INDEPENDENT NEWS

ERMA sidelining King Salmon GE issue

Published: Wed 20 Oct 1999 09:50 AM
Green Party Co-Leader Jeanette Fitzsimons today urged the Environmental Risk Management Authority (ERMA) not to sideline New Zealand King Salmon's genetic engineering programme until after the election.
"On August 13 this year the authority's chief executive Dr Bas Walker said it would take six to eight weeks for a formal reassessment process on King Salmon, but nothing has eventuated," she said. "I now understand the review has not yet begun and is going to take weeks more."
Despite serious concerns by an authority subcommittee about environmental dangers in the GE programme, it was being allowed to continue, she said.
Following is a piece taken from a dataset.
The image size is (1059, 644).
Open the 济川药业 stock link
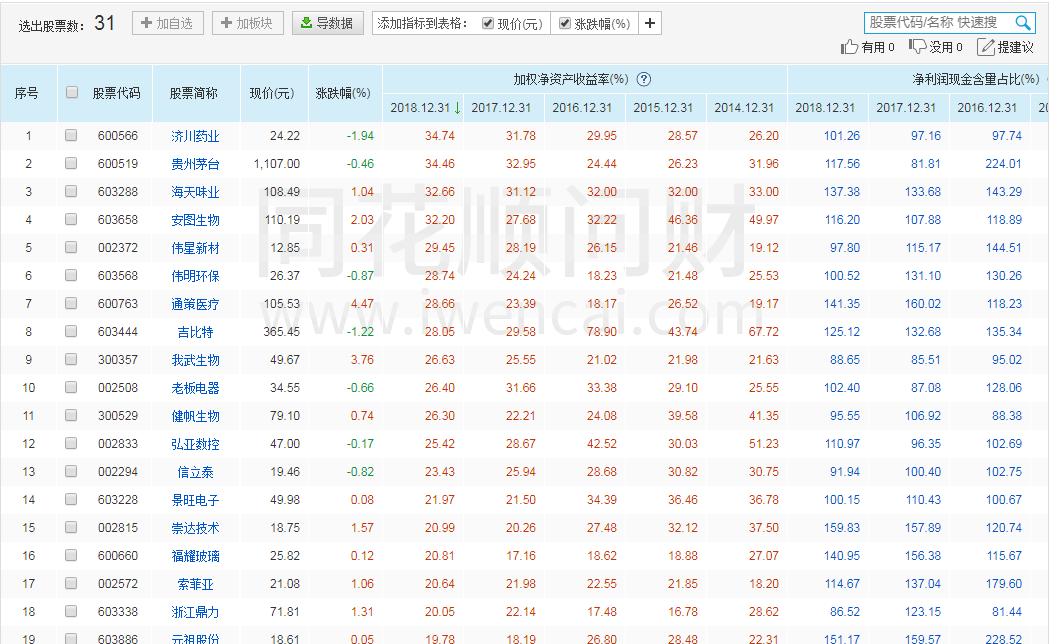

The authority was also contravening its own Act, by declining public participation in the review process.
"Some ERMA staff are unashamedly pro-genetic engineering, and do not want to disturb election of a National-Act government which will extend New Zealand's role as a GE test ground for multinational companies," Ms Fitzsimons said. "And yet under its rules ERMA is tasked to represent the public, not GE scientists."
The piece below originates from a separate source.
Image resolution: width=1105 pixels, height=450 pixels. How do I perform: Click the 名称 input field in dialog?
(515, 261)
Ms Fitzsimons said ERMA was "bending the rules" in declining to have a public hearing over the King Salmon issue.
"The authority has given King Salmon's genetic engineering project the unusual title of a `development project' despite the fact it has been underway for years," Ms Fitzsimons said. "This is so as to try to sidestep section 53(2) of the Hazardous Substances and New Organisms Act that says a public hearing should be held in cases of `significant public interest'.
"While the final decision will be made public, it will be too late then for any public input, including from scientists outside the cosy pro-GE loop.
"No public hearing has ever been held on the King Salmon work, despite an ERMA subcommittee report of August 4 saying: `It is not clear whether the existing controls are sufficient to ensure that viable fish, eggs or sperm cannot escape from the trial site'. Meanwhile the experiment is allowed to continue and expand.
"National has now put another $142,000 into genetically engineered salmon in the latest round of science grants. No-one other than King Salmon is going to benefit from this taxpayers' money."